Zoals het ging bij Spoorijzer, zo verging het veel staalconstructie bedrijven. Wat er aan constructiewerk overbleef was door de moordende concurrentie alleen haast tegen kostprijs te verwerven. Overnames en fusies kwamen meer en meer voor. Constructiebedrijf Pletterij Enthoven, dat naast Spoorijzer was gelegen en Spoorijzer zelf werden in 1967 overgenomen door het bouwconcern Nederhorst en de twee staalbedrijven gingen verder onder de naam NCM. Er was even een korte opleving maar ook dit hielp niet om de uiteindelijke sluiting te voorkomen.

     Bij de meeste fusies worden functies overbodig, personeel boventallig en ook hier werden een behoorlijk aantal (veelal ouderen) mensen ontslagen. Dat ik er wegging kwam, door dat mijn collega van ’Pletterij Enthoven’ die veel ouder was dan ik, niet onder zo'n broekie wilde werken, ook al had die meer papieren.

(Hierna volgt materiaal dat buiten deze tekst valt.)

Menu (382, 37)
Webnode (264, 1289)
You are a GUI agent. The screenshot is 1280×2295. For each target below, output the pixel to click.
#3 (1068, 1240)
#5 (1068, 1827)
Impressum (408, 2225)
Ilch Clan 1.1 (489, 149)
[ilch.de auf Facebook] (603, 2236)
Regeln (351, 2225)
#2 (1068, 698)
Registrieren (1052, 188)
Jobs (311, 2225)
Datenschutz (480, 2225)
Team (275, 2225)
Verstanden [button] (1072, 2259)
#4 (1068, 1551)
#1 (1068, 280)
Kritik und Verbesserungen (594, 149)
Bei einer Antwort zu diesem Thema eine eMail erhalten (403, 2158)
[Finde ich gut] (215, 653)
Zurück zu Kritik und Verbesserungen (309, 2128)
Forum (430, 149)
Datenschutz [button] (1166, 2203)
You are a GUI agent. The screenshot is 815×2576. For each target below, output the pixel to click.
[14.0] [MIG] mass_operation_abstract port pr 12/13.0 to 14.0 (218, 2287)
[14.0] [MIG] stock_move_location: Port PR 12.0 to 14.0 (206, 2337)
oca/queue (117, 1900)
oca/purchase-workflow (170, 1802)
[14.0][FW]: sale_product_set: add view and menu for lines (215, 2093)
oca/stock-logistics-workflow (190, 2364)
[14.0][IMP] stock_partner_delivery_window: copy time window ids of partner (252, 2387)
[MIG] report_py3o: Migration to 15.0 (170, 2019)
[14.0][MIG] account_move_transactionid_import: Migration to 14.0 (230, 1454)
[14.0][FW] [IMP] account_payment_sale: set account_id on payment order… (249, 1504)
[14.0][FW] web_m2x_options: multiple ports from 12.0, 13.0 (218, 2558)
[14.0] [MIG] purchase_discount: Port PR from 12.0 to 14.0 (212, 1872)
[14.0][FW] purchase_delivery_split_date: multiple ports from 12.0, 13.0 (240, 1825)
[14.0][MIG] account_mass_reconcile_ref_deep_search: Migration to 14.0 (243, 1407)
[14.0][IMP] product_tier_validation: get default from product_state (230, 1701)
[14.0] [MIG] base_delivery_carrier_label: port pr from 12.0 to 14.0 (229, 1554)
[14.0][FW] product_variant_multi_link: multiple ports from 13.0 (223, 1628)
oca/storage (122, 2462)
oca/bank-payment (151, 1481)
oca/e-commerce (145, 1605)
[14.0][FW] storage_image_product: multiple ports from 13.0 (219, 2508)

Ik zag een dergelijke constructie eerlijk gezegd ook niet zitten en had in Rijswijk ondertussen, al een nieuwe baan bij een drukkerij aangenomen.


"...Daarnaast beveelt de commissie aan dat er in het beleid erkenning en waardering komt voor die leerlingen wier talenten niet zozeer op het cognitieve vlak liggen maar veeleer op het praktische vlak. Zij zullen het niveau van de startkwalificatie, die zozeer centraal in het beleid staat, niet kunnen halen. Bij deze erkenning hoort ook een adequaat onderwijsaanbod in de vorm van een volwaardige, met een vakdiploma af te sluiten, arbeidsmarktgerichte leerweg..."
Naar 'de West'
     Bij Spoorijzer werkte toen een jonge ingenieur die als practikant in de Technische Dienst was gekomen en na zijn afstuderen was gebleven. Kort voor mijn laatste werkdag vroeg hij me om even langs te komen en hij vertelde dat een werkmaatschappij van het ’Nederhorst Concern’ iemand met mijn papieren zocht. Het was om tijdens de bouw van een 120.000 tons droogdok in Curaçao, de elektrische installaties aan te leggen. Verder om alle elektrische reparaties en onderhoud aan het materieel te doen. Na wikken en wegen met het ’thuisfront’ besloten we om dit avontuur aan te gaan en toog ik naar het hoofdkantoor van ’Havenwerken’ in Amsterdam voor een kennismaking- en sollicitatie gesprek. Na een plezierige ontvangst en uitgebreide informatie werd ik na een aantal weken aangenomen en zegde gelijk mijn nieuwe baan op. Ik ben die ingenieur toen bij Spoorijzer, daar nog steeds dankbaar voor.

     Na de nodige keuringen en inentingen vertrok ik begin 1970, driekwart jaar na de beruchte rellen van 30 mei 1969, voorlopig alleen maar vol goede moed naar Curaçao. Dit was het begin van ruim 10 jaar werken op diverse projecten in verschillende landen.
Het begin van de de mooiste tijd uit mijn werkzame leven!